The experienced duo of J.J. Hardy and Chris Davis have each battled injury concerns and enter the break on the disabled list. Prior to that though, consistency was a problem, hitting just .211 and .226 respectively. The off-season addition of Craig Gentry (.175/.273/.263) appears to have failed, while a lack of playing time appears to be affecting Hyun Soo Kim, who’s hitting just .229. He has just four extra-base hits in 134 plate appearances.
Other off-season additions, Seth Smith and Welington Castillo, have each ridden their share of hot streaks and slumps, with the duo hitting just under .260 apiece heading into the break. Smith’s .329 on base percentage is 14 points lower than his career mark. Caleb Joseph, who had a horrendous 2016 season, has bounced back remarkably well, hitting .286 with three home runs and 17 RBIs from his 147 at bats. Filling in for the injured Castillo in late-May/June, he once again positioned himself as one of the better back-up catching options in the major leagues. A pleaseing return to form for one of the nicest guys around.
Defensively, the team has struggled to meet it’s typically high standards and is on pace to record 94 errors on the season – 18% more than last year and the highest amount since 2012. Furthermore, the team’s .676 defensive efficiency ratio is ranked last of all American leagues teams and 28th overall, worsened by just the struggling Giants and Mets. Fangraphs meanwhile notes that the Orioles own a -15 defensive runs saved mark, placing them 23rd.

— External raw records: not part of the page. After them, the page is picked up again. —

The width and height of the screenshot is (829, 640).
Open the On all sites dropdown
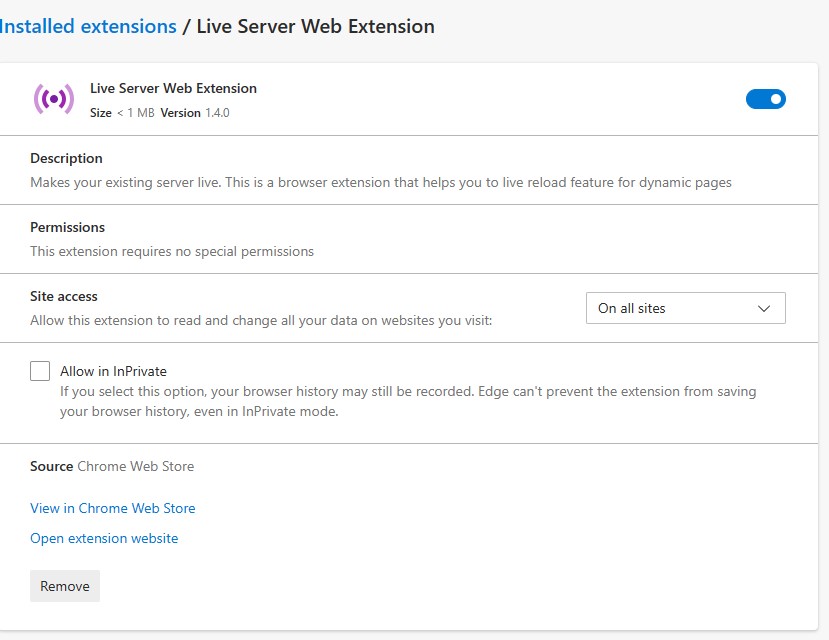click(x=686, y=308)
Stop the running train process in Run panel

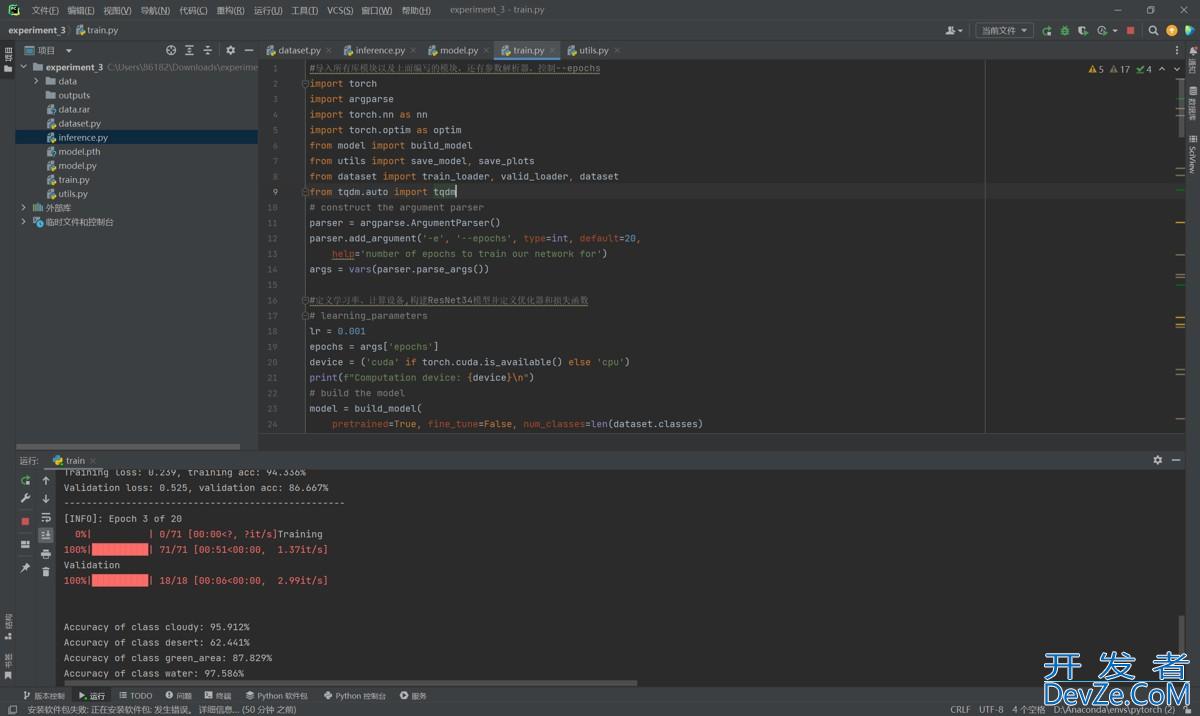click(x=26, y=521)
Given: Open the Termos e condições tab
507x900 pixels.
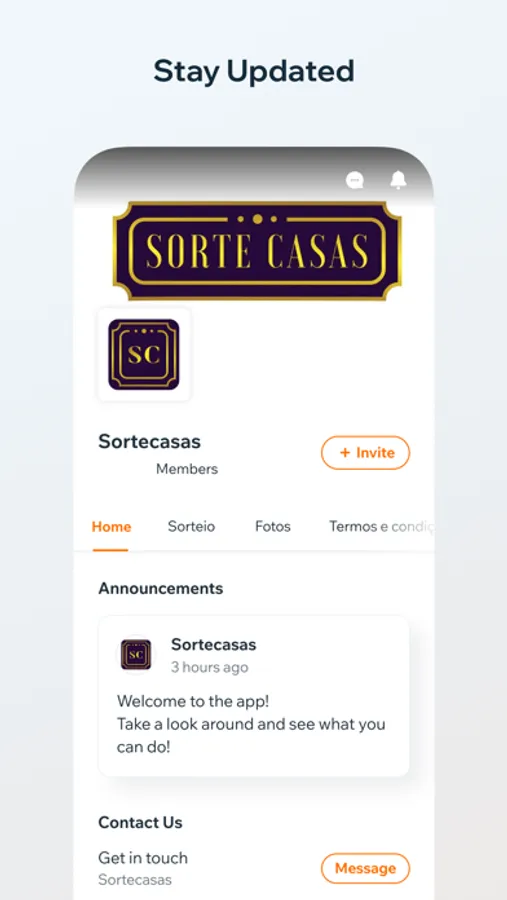Looking at the screenshot, I should click(x=381, y=526).
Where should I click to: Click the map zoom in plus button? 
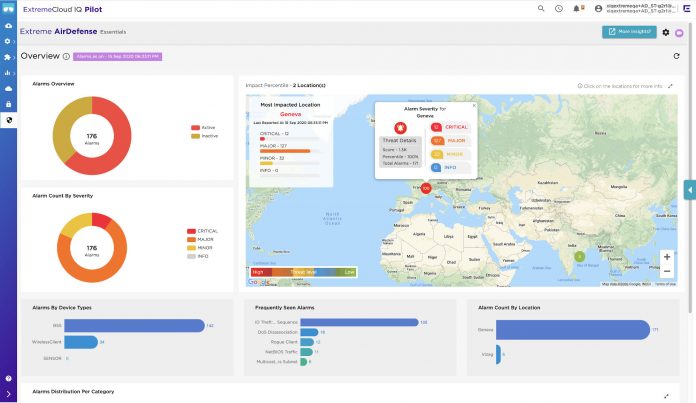pos(667,256)
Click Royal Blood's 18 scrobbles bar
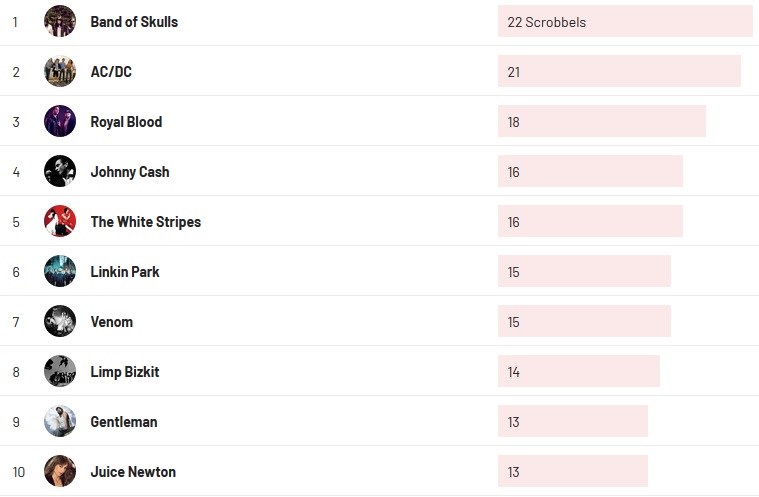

Manny Machado, while continually wowing us with magical plays, has also made more errors this season (nine) at third base than he did in the 114 games he played there in 2016 (seven), while his fielding percentage is also 18 points lower. Jonathan Schoop is in a similar position, committing 10 errors on the season already, compared to the eight he made in all 162 games in 2016. His fielding percentage is also significantly lower, by 13 points. Another who has struggled in the field has been the infrequently used Craig Gentry, who has committed three errors and owns a .933 fielding percentage.
All in all, the Orioles have been plagued by inconsistency and sloppiness, and as harsh as it may seem, probably weren’t as good a team as the 22-10 record suggested throughout the first five weeks of the season. Since then, many flaws have been exposed and with a near-empty farm, there’s simply not enough stock on hand to trade for the upgrades required to make this team a legitimate contender. As such, it’s time to bite the bullet and see what they can offload – the first time doing so since 2011. While rebuilding is never fun, and typically means more pain is in store, if they don’t take this path the pain could be even greater. It’s no time to be foolish and hopefully, common sense prevails.